## Teks Pilihan
|---|
Definisi 2.5 (Meyer, 1984:1)
Pemodelan matematika adalah suatu cara untuk mendeskripsikan
beberapa fenomena dalam kehidupan nyata dalam istilah matematika (secara
matematika).
Representasi matematika yang dihasilkan dari proses ini dikenal sebagai
Model Matematika.
Definisi 2.6 (Ekawati, 2012: 133)
Model matematika merupakan sekumpulan persamaan atau
pertidaksamaan yang mengungkapkan perilaku suatu permasalahan yang nyata.
Menurut Meyer (1984:13) memodelkan suatu objek ke dalam bentuk
matematika tidak dapat dilakukan secara langsung. Oleh karena itu terdapat tiga
langkah pemodelan matematika yaitu merumuskan masalah, membuat model
matematika dan mengevaluasi model.
|---|
Daftar yang termuat dalam sebuah dataset:
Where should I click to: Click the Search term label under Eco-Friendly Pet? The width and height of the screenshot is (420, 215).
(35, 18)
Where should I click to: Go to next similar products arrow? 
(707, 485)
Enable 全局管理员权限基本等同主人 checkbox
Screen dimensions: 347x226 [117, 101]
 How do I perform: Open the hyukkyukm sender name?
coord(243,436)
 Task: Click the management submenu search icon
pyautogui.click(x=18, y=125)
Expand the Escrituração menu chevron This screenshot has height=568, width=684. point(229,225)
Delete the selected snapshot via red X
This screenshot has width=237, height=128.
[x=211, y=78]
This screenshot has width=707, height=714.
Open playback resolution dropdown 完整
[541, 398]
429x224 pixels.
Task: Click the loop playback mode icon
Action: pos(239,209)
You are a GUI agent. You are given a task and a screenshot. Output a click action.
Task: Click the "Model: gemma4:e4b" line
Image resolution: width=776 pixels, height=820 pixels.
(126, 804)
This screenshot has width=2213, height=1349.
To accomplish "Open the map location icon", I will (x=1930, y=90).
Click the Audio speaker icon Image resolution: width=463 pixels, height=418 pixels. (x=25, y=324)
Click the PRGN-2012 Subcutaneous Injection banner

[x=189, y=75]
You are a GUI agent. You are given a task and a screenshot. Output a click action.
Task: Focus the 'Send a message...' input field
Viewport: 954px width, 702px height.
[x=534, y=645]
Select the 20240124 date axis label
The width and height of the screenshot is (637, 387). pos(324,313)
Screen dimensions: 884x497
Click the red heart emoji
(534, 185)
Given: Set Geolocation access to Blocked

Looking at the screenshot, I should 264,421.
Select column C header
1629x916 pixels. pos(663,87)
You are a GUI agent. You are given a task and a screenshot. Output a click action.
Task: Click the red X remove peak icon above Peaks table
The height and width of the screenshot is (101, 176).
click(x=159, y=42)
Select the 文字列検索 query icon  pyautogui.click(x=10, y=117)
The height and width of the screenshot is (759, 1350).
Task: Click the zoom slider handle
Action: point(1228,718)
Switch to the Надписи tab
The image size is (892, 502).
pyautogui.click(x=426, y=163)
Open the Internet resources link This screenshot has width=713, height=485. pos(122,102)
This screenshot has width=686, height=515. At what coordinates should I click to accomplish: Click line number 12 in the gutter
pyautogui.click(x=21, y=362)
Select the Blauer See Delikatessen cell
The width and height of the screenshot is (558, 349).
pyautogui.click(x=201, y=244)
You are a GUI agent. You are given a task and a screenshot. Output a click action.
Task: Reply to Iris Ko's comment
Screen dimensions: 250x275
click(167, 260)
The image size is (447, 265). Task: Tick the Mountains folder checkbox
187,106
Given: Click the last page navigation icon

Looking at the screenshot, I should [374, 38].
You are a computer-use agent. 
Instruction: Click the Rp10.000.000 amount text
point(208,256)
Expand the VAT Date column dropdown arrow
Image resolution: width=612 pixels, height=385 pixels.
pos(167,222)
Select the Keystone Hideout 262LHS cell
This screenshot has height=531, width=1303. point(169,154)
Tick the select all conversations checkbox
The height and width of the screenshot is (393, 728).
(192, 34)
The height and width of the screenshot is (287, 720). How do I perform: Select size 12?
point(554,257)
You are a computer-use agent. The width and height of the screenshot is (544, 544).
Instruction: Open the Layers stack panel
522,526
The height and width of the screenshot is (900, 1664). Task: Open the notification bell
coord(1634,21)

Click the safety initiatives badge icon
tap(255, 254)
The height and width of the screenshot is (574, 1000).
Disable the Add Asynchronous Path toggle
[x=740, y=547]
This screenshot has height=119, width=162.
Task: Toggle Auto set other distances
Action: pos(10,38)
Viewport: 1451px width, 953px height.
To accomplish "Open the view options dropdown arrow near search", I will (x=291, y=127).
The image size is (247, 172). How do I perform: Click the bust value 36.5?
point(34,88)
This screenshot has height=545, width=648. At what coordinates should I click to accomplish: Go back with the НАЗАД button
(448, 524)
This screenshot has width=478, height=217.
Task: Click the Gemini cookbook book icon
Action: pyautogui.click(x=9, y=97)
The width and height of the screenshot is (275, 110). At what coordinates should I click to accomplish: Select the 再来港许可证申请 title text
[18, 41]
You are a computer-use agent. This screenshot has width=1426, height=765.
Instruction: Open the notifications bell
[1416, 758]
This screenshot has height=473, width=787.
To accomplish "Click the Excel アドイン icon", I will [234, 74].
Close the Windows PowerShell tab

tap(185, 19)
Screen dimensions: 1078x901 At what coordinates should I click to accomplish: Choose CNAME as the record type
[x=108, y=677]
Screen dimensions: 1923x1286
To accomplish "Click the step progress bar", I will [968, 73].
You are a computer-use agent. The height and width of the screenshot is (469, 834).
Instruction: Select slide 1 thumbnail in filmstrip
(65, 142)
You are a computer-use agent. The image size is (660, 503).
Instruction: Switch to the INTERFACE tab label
|---|
## Tugas Anda
**1.** Ambil bagian teks pilihan antara "Definisi 2.5 (Meyer, 1984:1)" dan "Model Matematika.", termasuk kedua ujungnya, tanpa mengubah apa pun.
**2.** Salin ulang baris-baris dalam daftar antara baris yang memuat "You are a computer-use agent. The width" dan baris yang memuat "tap(185, 19)", termasuk kedua baris tersebut, tanpa perubahan sedikit pun.
Teks pilihan dan daftar ini tidak saling berkaitan.

## Jawaban Setiap Tugas
**1.**
Definisi 2.5 (Meyer, 1984:1)
Pemodelan matematika adalah suatu cara untuk mendeskripsikan
beberapa fenomena dalam kehidupan nyata dalam istilah matematika (secara
matematika).
Representasi matematika yang dihasilkan dari proses ini dikenal sebagai
Model Matematika.

**2.**
You are a computer-use agent. The width and height of the screenshot is (544, 544).
Instruction: Open the Layers stack panel
522,526
The height and width of the screenshot is (900, 1664). Task: Open the notification bell
coord(1634,21)

Click the safety initiatives badge icon
tap(255, 254)
The height and width of the screenshot is (574, 1000).
Disable the Add Asynchronous Path toggle
[x=740, y=547]
This screenshot has height=119, width=162.
Task: Toggle Auto set other distances
Action: pos(10,38)
Viewport: 1451px width, 953px height.
To accomplish "Open the view options dropdown arrow near search", I will (x=291, y=127).
The image size is (247, 172). How do I perform: Click the bust value 36.5?
point(34,88)
This screenshot has height=545, width=648. At what coordinates should I click to accomplish: Go back with the НАЗАД button
(448, 524)
This screenshot has width=478, height=217.
Task: Click the Gemini cookbook book icon
Action: pyautogui.click(x=9, y=97)
The width and height of the screenshot is (275, 110). At what coordinates should I click to accomplish: Select the 再来港许可证申请 title text
[18, 41]
You are a computer-use agent. This screenshot has width=1426, height=765.
Instruction: Open the notifications bell
[1416, 758]
This screenshot has height=473, width=787.
To accomplish "Click the Excel アドイン icon", I will [234, 74].
Close the Windows PowerShell tab

tap(185, 19)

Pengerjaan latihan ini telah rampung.